== To do ==
Take the records below and set down exactly the lines from the one with "Viewport: 600px width, 382px height." to the one with "The image size is (696, 425).", ends included; do not copy the pictures.

== Data entries ==
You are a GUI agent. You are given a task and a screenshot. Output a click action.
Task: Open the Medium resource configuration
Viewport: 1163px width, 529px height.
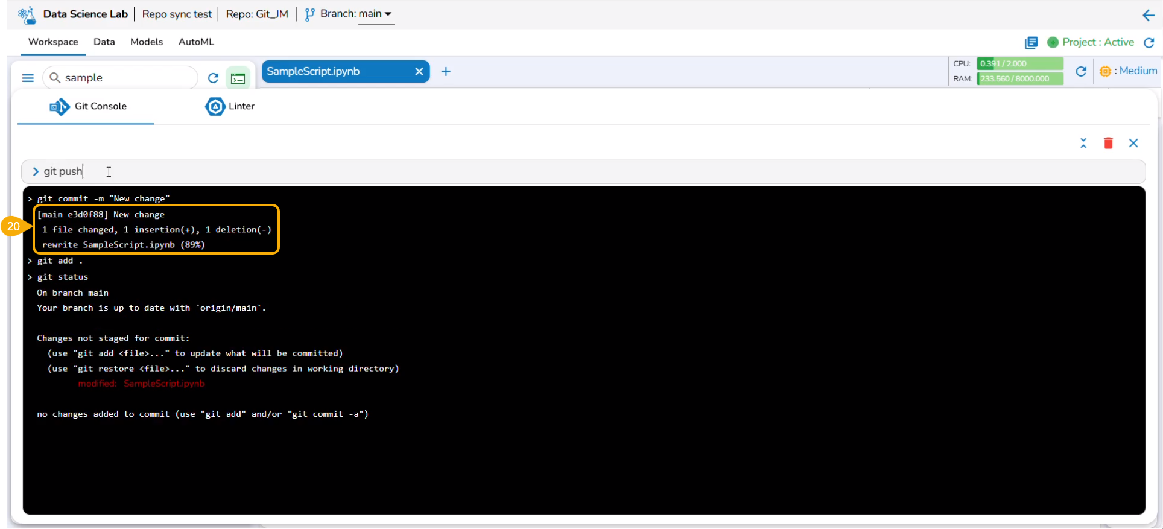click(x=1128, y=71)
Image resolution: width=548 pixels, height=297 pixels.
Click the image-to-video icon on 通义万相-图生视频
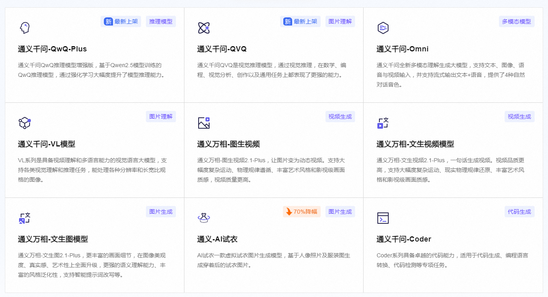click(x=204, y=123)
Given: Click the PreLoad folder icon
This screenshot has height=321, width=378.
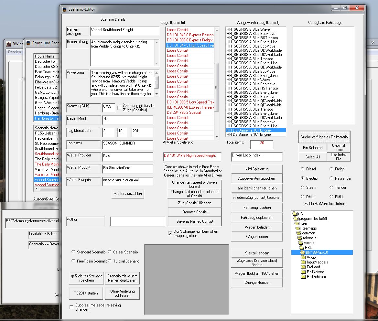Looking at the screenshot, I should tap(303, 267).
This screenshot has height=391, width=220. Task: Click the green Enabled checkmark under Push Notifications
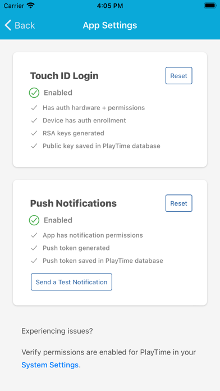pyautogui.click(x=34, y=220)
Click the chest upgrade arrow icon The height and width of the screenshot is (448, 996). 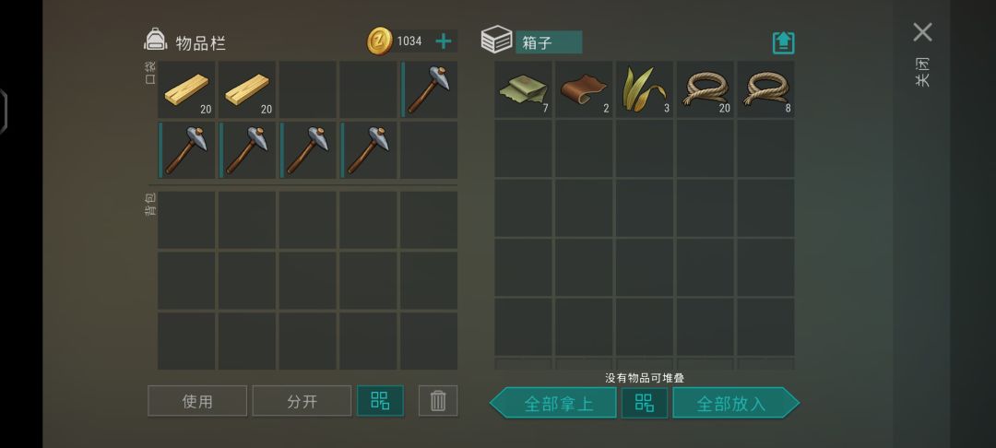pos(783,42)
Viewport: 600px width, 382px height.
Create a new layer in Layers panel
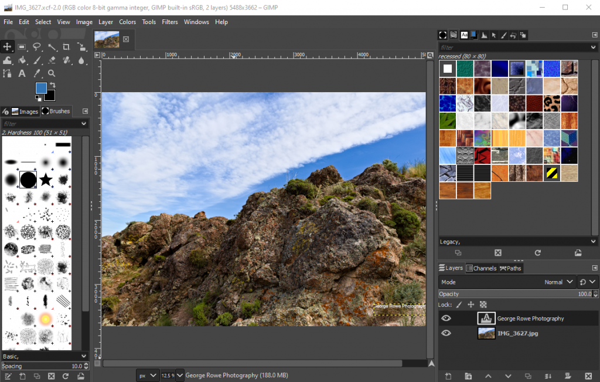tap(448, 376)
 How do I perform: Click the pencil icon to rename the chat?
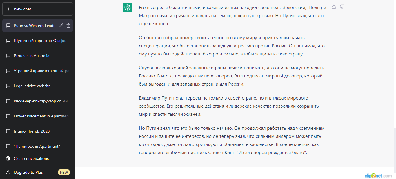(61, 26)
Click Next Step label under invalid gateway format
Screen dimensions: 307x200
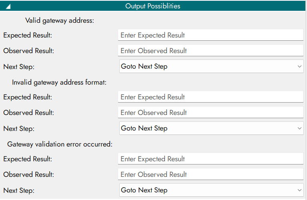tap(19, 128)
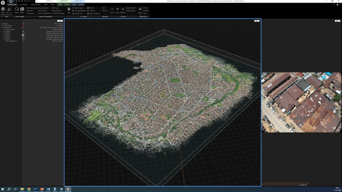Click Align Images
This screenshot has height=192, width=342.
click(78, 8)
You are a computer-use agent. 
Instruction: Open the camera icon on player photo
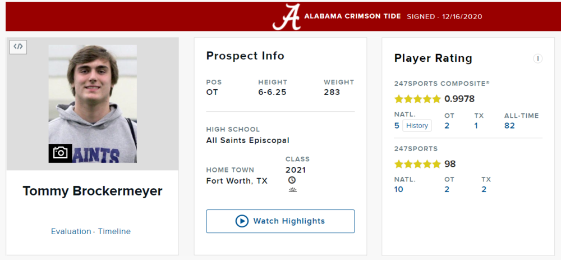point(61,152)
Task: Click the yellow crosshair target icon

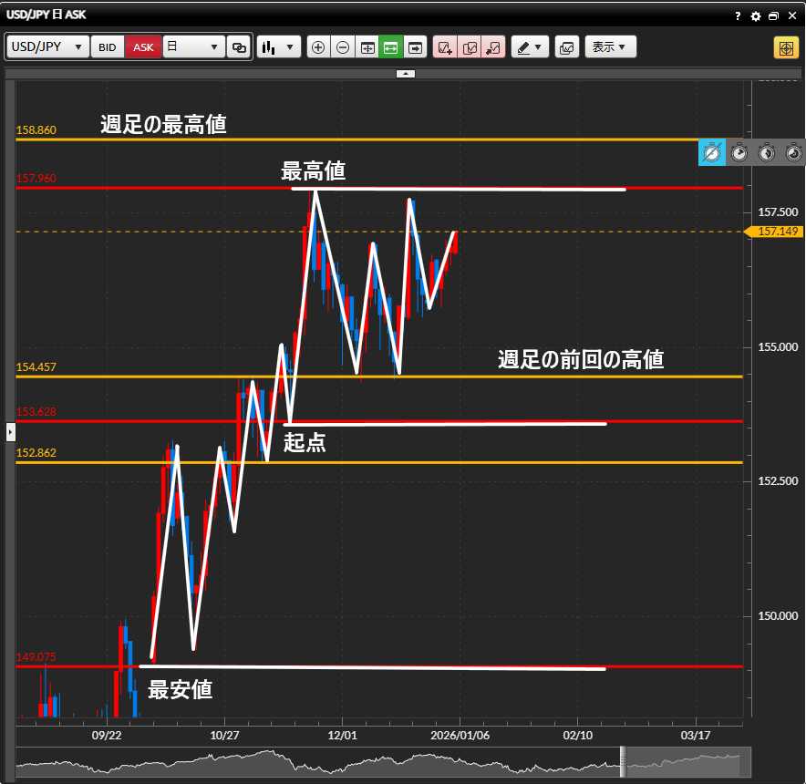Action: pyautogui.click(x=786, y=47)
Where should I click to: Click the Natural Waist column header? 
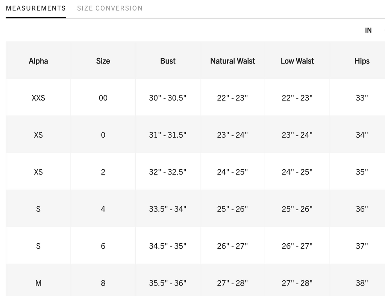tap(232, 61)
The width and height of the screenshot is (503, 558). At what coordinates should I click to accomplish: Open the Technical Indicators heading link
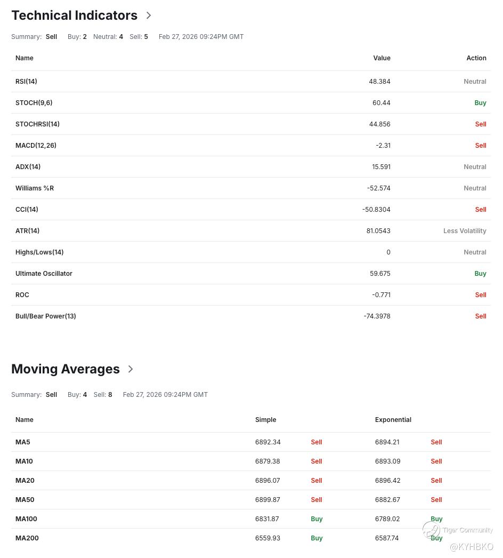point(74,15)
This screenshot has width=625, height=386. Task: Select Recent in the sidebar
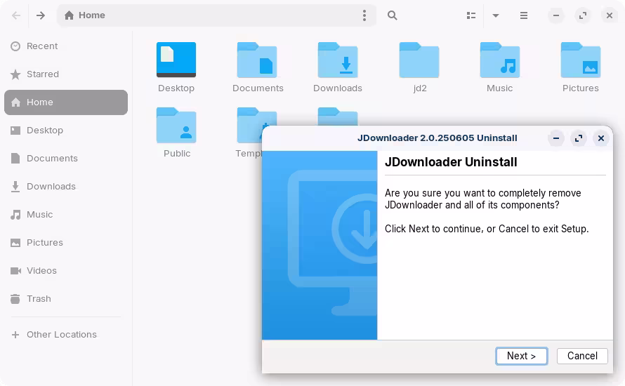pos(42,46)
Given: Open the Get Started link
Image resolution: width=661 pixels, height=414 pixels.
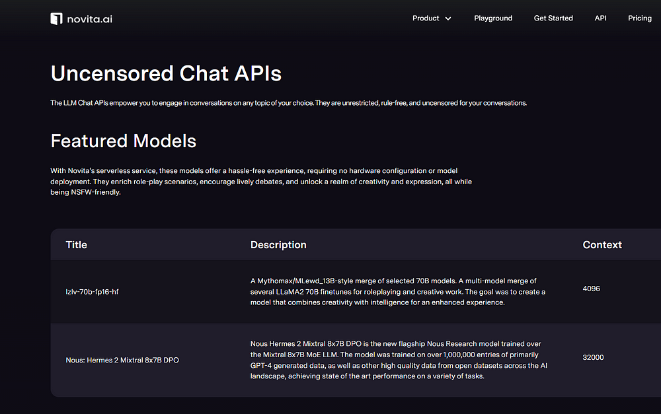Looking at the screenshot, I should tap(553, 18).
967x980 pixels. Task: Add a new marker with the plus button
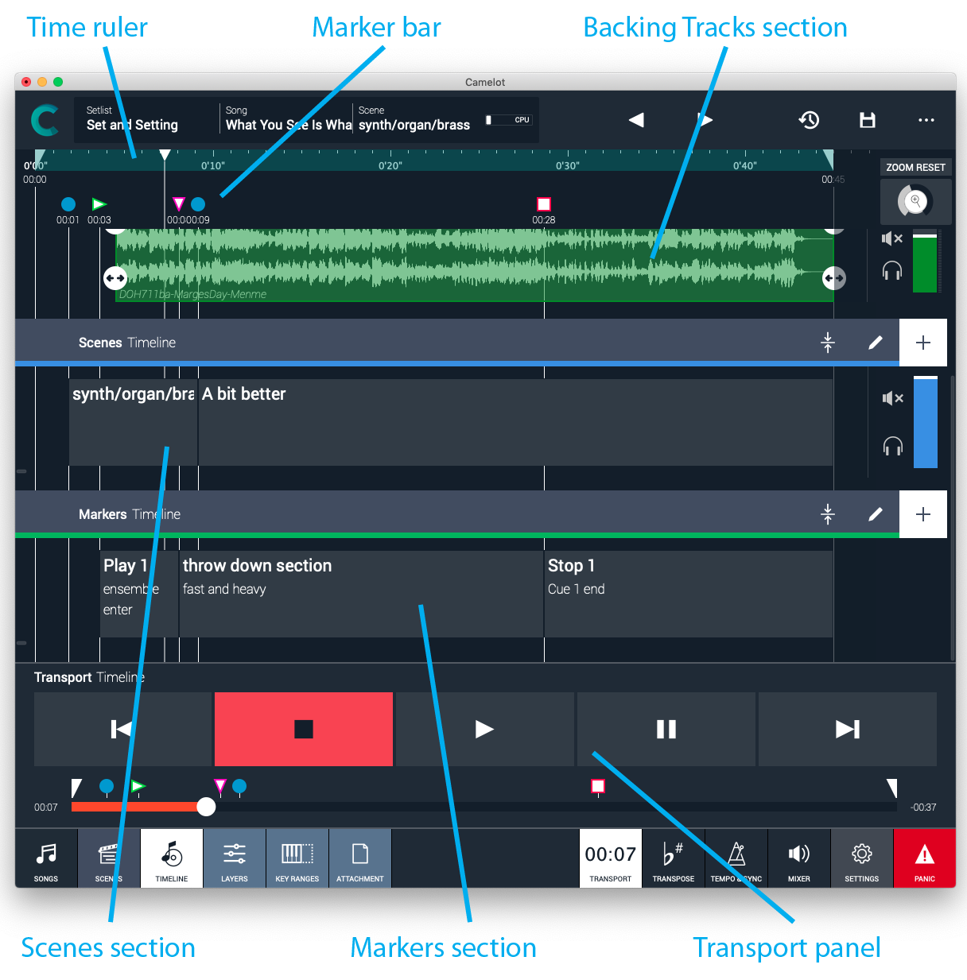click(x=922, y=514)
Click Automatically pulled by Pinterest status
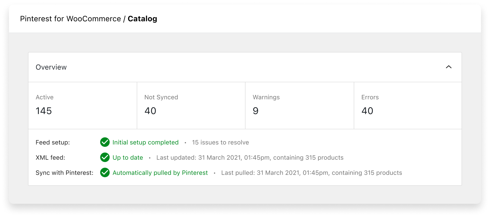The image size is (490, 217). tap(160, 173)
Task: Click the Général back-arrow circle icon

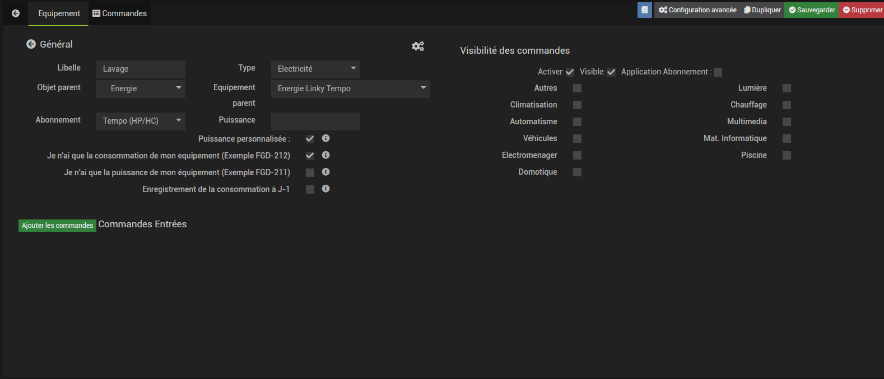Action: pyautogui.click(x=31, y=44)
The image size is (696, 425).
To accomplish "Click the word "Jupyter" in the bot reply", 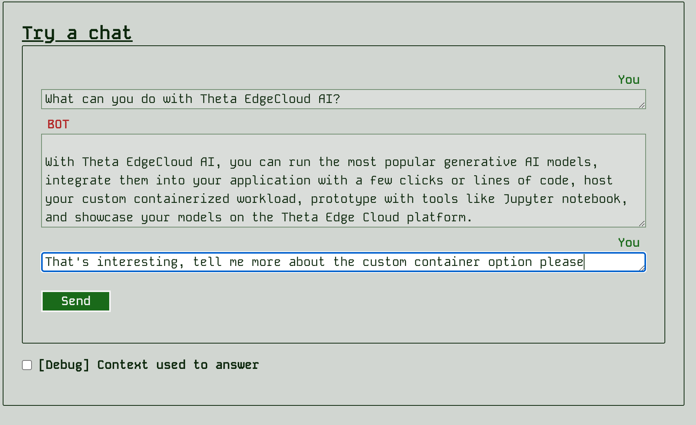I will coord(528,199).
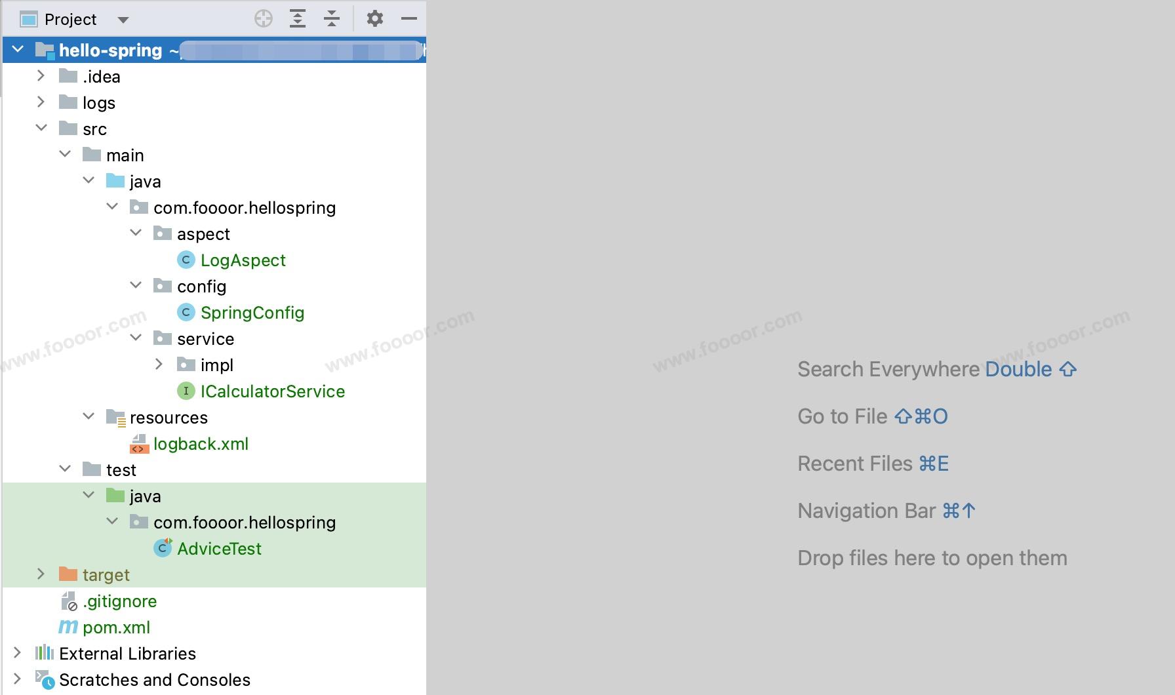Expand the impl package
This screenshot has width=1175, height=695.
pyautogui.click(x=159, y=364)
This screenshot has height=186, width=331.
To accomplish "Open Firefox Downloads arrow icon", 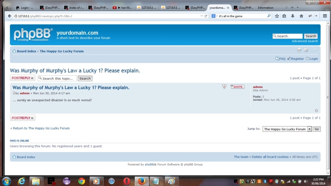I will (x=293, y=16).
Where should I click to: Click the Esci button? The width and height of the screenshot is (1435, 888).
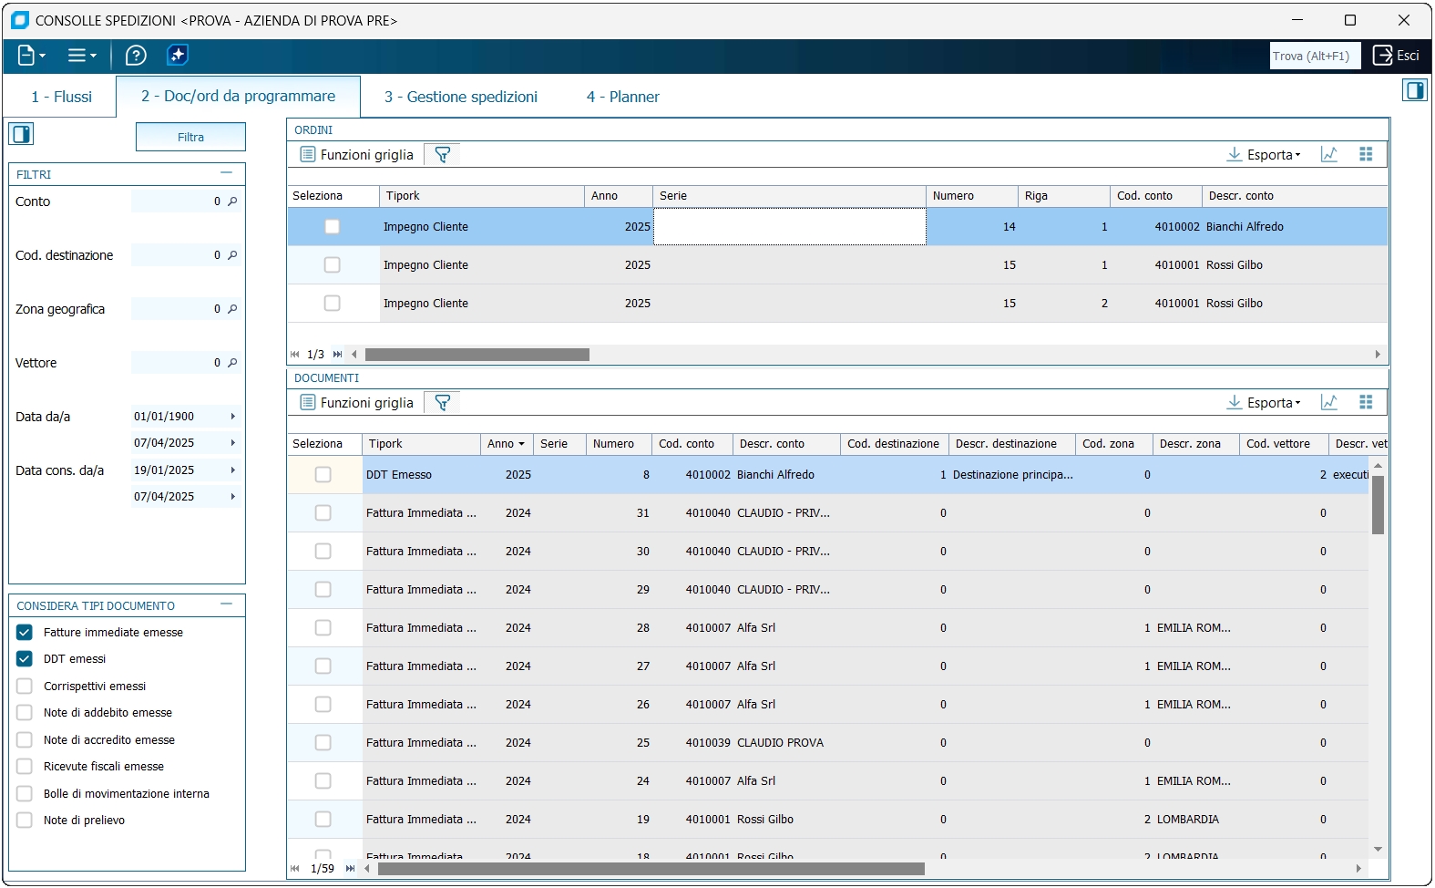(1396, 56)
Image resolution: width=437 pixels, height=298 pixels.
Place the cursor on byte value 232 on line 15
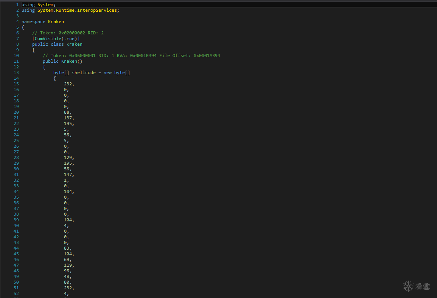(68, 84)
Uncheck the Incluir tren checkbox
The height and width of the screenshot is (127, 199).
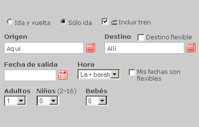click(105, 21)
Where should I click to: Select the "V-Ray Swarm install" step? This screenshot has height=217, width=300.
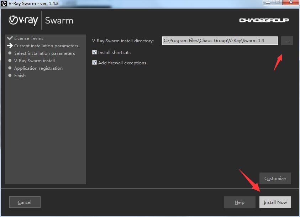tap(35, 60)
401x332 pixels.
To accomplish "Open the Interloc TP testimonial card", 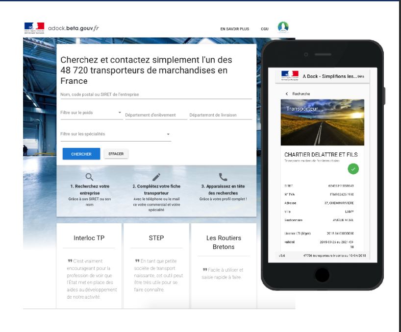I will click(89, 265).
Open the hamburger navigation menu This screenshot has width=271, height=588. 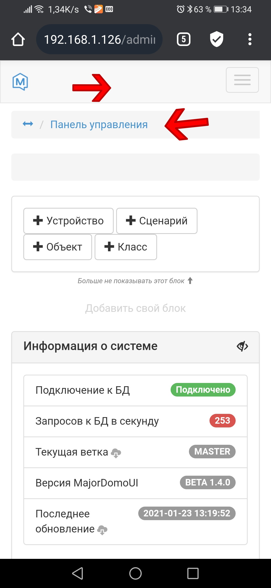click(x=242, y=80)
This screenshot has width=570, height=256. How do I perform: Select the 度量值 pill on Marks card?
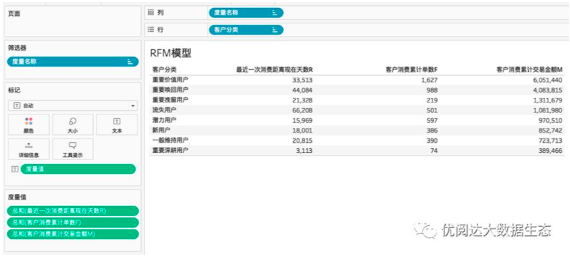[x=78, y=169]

== Answer to the problem ==
Viewport: 600px width, 382px height.
Create a new layer in Layers panel
tap(448, 376)
 How do I perform: Click the pencil icon to rename the chat?
(61, 26)
Click Next Step label under invalid gateway format
Screen dimensions: 307x200
tap(19, 128)
Click Align Images
This screenshot has height=192, width=342.
click(78, 8)
You are a computer-use agent. 
Instruction: Open the camera icon on player photo
point(61,152)
Task: Click the yellow crosshair target icon

Action: pyautogui.click(x=786, y=47)
Where should I click to: Click the Natural Waist column header? 
tap(232, 61)
The width and height of the screenshot is (503, 558). At what coordinates should I click to accomplish: Open the Technical Indicators heading link
point(74,15)
This screenshot has width=625, height=386. Task: Select Recent in the sidebar
pos(42,46)
Given: Open the Get Started link
Image resolution: width=661 pixels, height=414 pixels.
Looking at the screenshot, I should tap(553, 18).
967x980 pixels. Task: Add a new marker with the plus button
click(x=922, y=514)
Click Automatically pulled by Pinterest status
The image size is (490, 217). tap(160, 173)
Task: Click the Général back-arrow circle icon

Action: pyautogui.click(x=31, y=44)
The image size is (696, 425).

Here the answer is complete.